The silver and bronze medals are nice gestures to make the second and third place finishers feel a little better than those fourth and below. Many silver and bronze medallists were not that enthusiastic during the medal ceremonies.

Winning is everything we are told. If you believe that, then the country with the most wins - aka gold medals - is the winner. Based on that, for the 2010 Winter Olympics, the winner is Canada.

Cyril Morong


You're not going to haul me before a senate committee, are you? Jeez, I thought everyone would just see this as being fun or funny.
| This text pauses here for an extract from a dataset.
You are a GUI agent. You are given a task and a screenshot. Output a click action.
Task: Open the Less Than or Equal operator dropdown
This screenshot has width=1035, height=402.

I had not intent of "proving" anything.




I agree with you. I though it was just a fun little exercise. Apparently, some people take things WAY too seriously. Which is especially surprising on this blog.

Typical Freakonomics Blog Poster: How dare you not factor in the PPP for these calculations! And what about the time value of today's winnings? And besides, what about the opportunity cost of winning those medals? How much does Sydney Crosby make per game?? Would Canada still lead??

Cyril Morong

Thanks! I already have my Ph. D. but you've suggested enough good questions for someone to write a thesis on.


I love how countries always find ingenious ways to count and re-arrange the medals so that their success can be measured on a higher scale and they can have bragging rights over other countries (the per-capita scale is a good laugh). Get over it, people. You look pathetic.


When does one differentiate between cost and value? Baseball cards have almost no cost but some have huge value to the market.


Here's another couple of (completely meaningless but still interesting) ways to look at a medal count. (My source is the vancouver olympic website, and for team medals, I used the roster size of the winning team. Not sure how I got different numbers from Cyril.)

Total physical medals won top 5:
USA : 95 (44 are hockey)
Canada: 90 (44 are hockey)
Germany: 51
Finland: 50 (44 are hockey)
Norway: 39

Total physical gold medals won top 5:
Canada: 67 (44 are hockey)
Norway: 15
Germany: 13
USA: 12
Sweden: 12

Using a 4-2-1 weighting system for medals, and only counting 1 gold, 1 silver, and 1 bronze per event, who won each sport:
Alpine Skiing: USA
Biathlon: Norway
Bobsleigh: Canada
Cross-Country: Norway
Curling: Canada
Figure Skating: USA/China (tie)
Freestyle Skiing: Canada
Hockey: Canada
Luge: Germany
Nordic Combined: USA
Short Track: South Korea
Skeleton: Canada/UK (tie)
Ski Jumping: Switzerland
Snowboard: USA
Speed Skating: Netherlands

If you do the same thing, but count total physical medals, the only changes are that China wins Figure Skating, Austria wins Nordic Combined and Ski Jumping, and Canada wins Short Track and Speed Skating.

The final meta-standings, giving each country 4 points for winning an individual sport, 2 and 1 for 2nd and 3rd, are:
Canada - 22
USA - 20
Germany - 14
Norway - 9.5
Austria - 6
South Korea - 6

And doing the same but with physical medal counts, awarding points to each country for 'winning' a sport:
Canada - 28
USA - 17
Germany - 14.5
Austria - 10
Norway - 9

Basically, however you try to spin it, the US and Canada both had very successful Olympics, while Germany and Norway both excelled in their traditional sports and Russia was disappointed.